Wednesday, June 1, 2016

Survey on the Access to Finance of Enterprises in the euro area - SMEs in Greece continued to record a worsening in the availability of bank loans, albeit less strongly than in the previous wave... ECB

01/06/2016   Publication  -  Survey on the Access to Finance of Enterprises in the euro area - October 2015 to March 2016



Overview of the results 

According to the results from the 14th round of the Survey on the Access to Finance of Enterprises (SAFE), euro area SMEs were less concerned about access to finance as an impediment to their business compared with other factors related to their business activity. Indeed, “Access to finance” was considered the least important concern for euro area SMEs (10%) while “Finding customers” remained the dominant concern (27%), followed by lack of “Availability of skilled labour”, increases in “Costs of production and labour” and “Competitive pressures” and “Regulation”. 

There is still significant divergence across countries regarding the difficulties in accessing external sources of finance. Some 31% of SMEs in Greece, 13% in Italy and 12% in Ireland and the Netherlands mentioned that access to finance was the most significant problem, compared with around 6% of SMEs in Austria and Germany and 8% of SMEs in Finland. 

Euro area SMEs reported, in net terms2 , an increase in turnover (16%) which was widespread across most countries. Only SMEs in Greece recorded declining turnovers. Despite an environment of subdued price and wage pressures, a large proportion of SMEs continued to signal rising labour and other costs (44% and 29% respectively), as has been the case in practically every wave since the survey started. In net terms, only 1% of euro area SMEs stated that profits had declined, unchanged from the previous round.

 Looking at the need (demand) for external sources of finance, euro area enterprises reported that their need for bank loans and overdrafts had increased somewhat. On balance, 1% of euro area SMEs reported an increase in their external financing needs for bank loans and 6% for overdrafts, similar to the previous survey round (see Table A). SMEs in Austria, Finland, Germany, Ireland and the Netherlands reported, in net terms, falling needs for external finance amid an environment of strong internal sources of finance.

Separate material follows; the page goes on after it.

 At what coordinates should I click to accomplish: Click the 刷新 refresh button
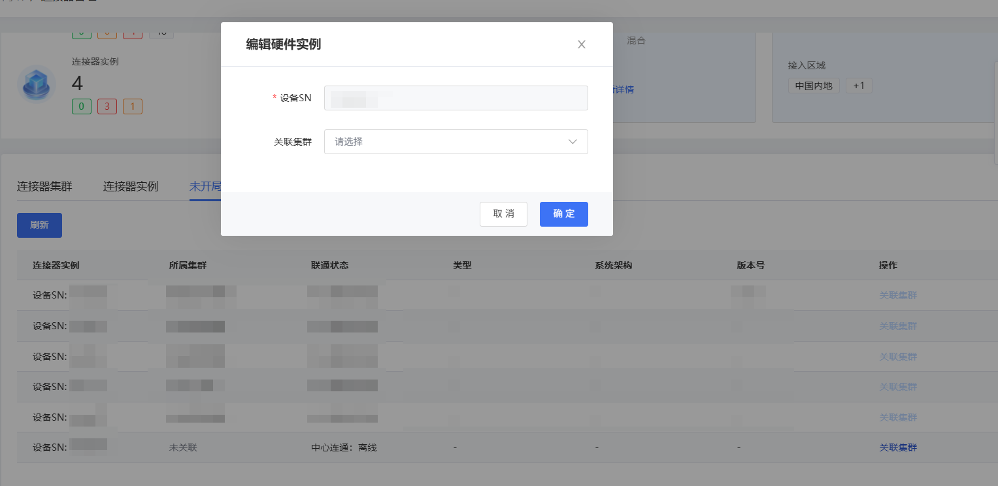tap(39, 225)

 Fixed investment and inventory and working capital remained the two most important purposes for which SMEs used their total (internal and external) financing, with their importance increasing with firm size. For the third time in a row, SMEs confirmed, on balance, an increase in the availability of bank financing (loans and bank overdrafts) and in the willingness of banks to provide credit at lower interest rates (see Table A). For the first time, micro firms also reported having benefited from this improvement. Across countries, SMEs in Ireland, Slovakia and Spain indicated, on balance, the largest improvement in the availability of bank loans, whereas SMEs in Austria and Finland reported a deterioration. In marked contrast to other countries, SMEs in Greece continued to record a worsening in the availability of bank loans, albeit less strongly than in the previous wave.